### TEXTE FOURNI
Coco, Luz, Pelloux... Que deviennent les rescapés de l’attentat de Charlie Hebdo, 10 ans après le drame ?
Le 7 janvier 2015, 12 personnes étaient tuées par les frères Kouachi dans la rédaction de Charlie Hebdo, à Paris. Les survivants, dix ans plus tard, continuent de témoigner leur douleur.
Ils sont toujours debout, dix ans après, pour soutenir leur hebdomadaire "increvable !", comme le clame la une du prochain numéro spécial de Charlie Hebdo de 32 pages, qui doit paraître ce mardi 7 janvier. Disponible en avant-première, le dessin présente un lecteur assis sur un fusil d'assaut, comme un témoignage vivace d’une volonté de faire rire et provoquer, toujours aussi forte dix ans après le drame.
Le 7 janvier 2015, 12 personnes, dont 8 membres de la rédaction, était tuées dans les locaux de Charlie Hebdo à Paris, 11 autres étaient blessées. Le journal était la cible de menaces jihadistes depuis la publication de caricatures du prophète Mahomet en 2006. Parmi les victimes, on compte les illustrateurs Cabu, Charb, Honoré, Tignous, Wolinski ou encore l’économiste Bernard Maris, mais aussi deux policiers. Les frères Kouachi, auteurs de l’attentat islamiste, sont abattus le même jour par les forces de l’ordre durant leur tentative de fuite. Derrière eux, ils laissent un pays sous le choc, des familles en deuil mais aussi plusieurs survivants. Si certains toujours à Charlie, d'autres ont pris leurs distances.
Increvable !
######
## [TÂCHE À RÉALISER]
Poursuivez l'article sur les rescapés de l'attentat contre Charlie Hebdo à partir de l'endroit où il s'arrête. Le matériau qui suit provient d'une autre source.
### INFORMATIONS AFFICHÉES
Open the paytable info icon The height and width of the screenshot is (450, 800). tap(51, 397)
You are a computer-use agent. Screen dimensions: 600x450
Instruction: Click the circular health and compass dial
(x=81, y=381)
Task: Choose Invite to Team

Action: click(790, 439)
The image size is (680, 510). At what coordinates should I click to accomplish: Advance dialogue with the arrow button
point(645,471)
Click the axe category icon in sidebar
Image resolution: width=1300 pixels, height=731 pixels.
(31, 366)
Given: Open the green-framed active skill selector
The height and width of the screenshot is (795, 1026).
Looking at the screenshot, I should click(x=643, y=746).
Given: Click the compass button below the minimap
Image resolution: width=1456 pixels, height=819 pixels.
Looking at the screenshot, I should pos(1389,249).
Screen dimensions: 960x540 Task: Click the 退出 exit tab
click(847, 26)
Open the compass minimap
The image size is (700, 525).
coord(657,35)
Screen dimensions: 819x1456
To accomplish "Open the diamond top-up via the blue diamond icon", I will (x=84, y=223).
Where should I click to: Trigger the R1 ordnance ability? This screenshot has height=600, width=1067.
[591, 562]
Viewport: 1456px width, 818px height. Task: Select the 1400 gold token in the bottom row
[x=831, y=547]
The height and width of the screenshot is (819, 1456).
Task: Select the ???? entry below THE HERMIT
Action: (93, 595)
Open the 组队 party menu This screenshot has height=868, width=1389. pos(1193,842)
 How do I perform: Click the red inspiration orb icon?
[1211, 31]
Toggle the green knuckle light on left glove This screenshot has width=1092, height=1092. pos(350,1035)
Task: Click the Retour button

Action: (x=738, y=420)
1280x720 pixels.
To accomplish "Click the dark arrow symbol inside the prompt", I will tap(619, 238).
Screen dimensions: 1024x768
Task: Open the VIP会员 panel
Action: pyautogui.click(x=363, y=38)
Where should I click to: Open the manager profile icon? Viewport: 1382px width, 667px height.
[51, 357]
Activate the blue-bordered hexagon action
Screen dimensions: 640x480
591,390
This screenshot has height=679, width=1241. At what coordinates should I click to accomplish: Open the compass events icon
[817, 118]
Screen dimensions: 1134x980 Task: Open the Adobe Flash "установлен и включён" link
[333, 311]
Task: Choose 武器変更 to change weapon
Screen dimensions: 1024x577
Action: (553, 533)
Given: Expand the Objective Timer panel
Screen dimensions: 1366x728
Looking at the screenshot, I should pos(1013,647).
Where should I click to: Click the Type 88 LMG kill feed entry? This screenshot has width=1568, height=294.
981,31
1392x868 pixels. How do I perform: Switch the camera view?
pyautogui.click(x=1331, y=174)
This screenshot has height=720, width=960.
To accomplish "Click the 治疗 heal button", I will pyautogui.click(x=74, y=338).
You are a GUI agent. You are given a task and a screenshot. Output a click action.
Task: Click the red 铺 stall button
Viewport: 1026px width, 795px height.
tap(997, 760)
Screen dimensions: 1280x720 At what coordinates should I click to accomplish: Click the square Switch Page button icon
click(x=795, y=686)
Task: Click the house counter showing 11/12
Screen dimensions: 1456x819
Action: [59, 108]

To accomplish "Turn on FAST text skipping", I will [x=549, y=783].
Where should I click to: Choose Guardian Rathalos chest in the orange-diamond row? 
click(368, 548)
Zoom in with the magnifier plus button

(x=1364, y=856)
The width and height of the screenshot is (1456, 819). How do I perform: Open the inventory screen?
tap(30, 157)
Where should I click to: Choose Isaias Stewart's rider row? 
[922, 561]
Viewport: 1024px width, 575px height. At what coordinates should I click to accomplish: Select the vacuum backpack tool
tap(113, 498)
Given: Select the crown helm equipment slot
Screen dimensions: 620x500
######
## [RÉPONSE]
Notre numéro spécial 7 janvier de 32 pages :
👉 Sondage Ifop : les Français sont pour la caricature
👉 Les résultats de notre concours #RireDeDieu
👉 Caricatures de Mahomet : récit d'une manipulation
👉 L'histoire des miracles de Charlie à l'usage des mécréants pic.twitter.com/wv8ETkKpML— Charlie Hebdo (@Charlie_Hebdo_) January 6, 2025
Simon Fieschi, mort il y a quelques mois
C’est le premier à avoir subi les tirs des frères Kouachi. Lors du procès de septembre 2020, Simon Fieschi, le webmaster de Charlie Hebdo, est venu à la barre raconter l’effet "d’une balle de kalachnikov dans le corps". Touché par deux balles le 7 janvier 2015, Simon Fieschi a été entièrement, puis partiellement paralysé, et s’accompagnait d’une béquille pour pouvoir marcher, après plusieurs mois de soins intensifs.
"Je n'ai aucune envie d'offrir ma douleur à ceux qui ont tout fait pour me l'infliger, et en même temps je n'ai aucune envie de cacher les conséquences de ces actes. témoigne-t-il en 2020 devant le tribunal. Aujourd’hui, je suis dans le post-trauma et j’y resterai toute ma vie"
Père d’une petite fille née en 2019, Simon Fieschi est retrouvé mort à 40 ans, dans la chambre d’un hôtel parisien, le 17 octobre 2024.
#Hommage | Emotion à l’annonce de la disparition de Simon Fieschi, rescapé des attentats de @Charlie_Hebdo_ en 2015.
Très attaché à la #Gendarmerie Nationale, il a consacré un livre remarqué sur les #gendarmes en Corse dans l'entre-deux-guerres.https://t.co/3AsaKsibYe— Porte-parole de la Gendarmerie Nationale (@PorteparoleGN) October 19, 2024
Le journaliste Fabrice Nicolino, rescapé de deux attentats
Blessé par balles aux jambes, à la hanche et à l’épaule, le chroniqueur de Charlie Hebdo a survécu. C'était la deuxième fois qu'il échappait à un attentat, le premier ayant eu lieu en 1985. Il ressortait alors blessé d’un attentat à la bombe dans un cinéma parisien, lors du Festival international du cinéma juif (18 blessés). Des éclats de bombe sont encore fichés dans son pied gauche.
Après celui de Charlie Hebdo se sont ajoutés de nouveaux éclats dans le corps. Depuis, ses témoignages se font rares. "À la différence de mes amis morts qui se sont soulevés et ont offert leur poitrine aux tueurs, je me suis jeté en arrière en tirant la table sur moi", a raconté le grand reporter écologiste (ex-Arrêt sur Images, Télérama et le Canard enchaîné) devant la Cour d’assises de Paris.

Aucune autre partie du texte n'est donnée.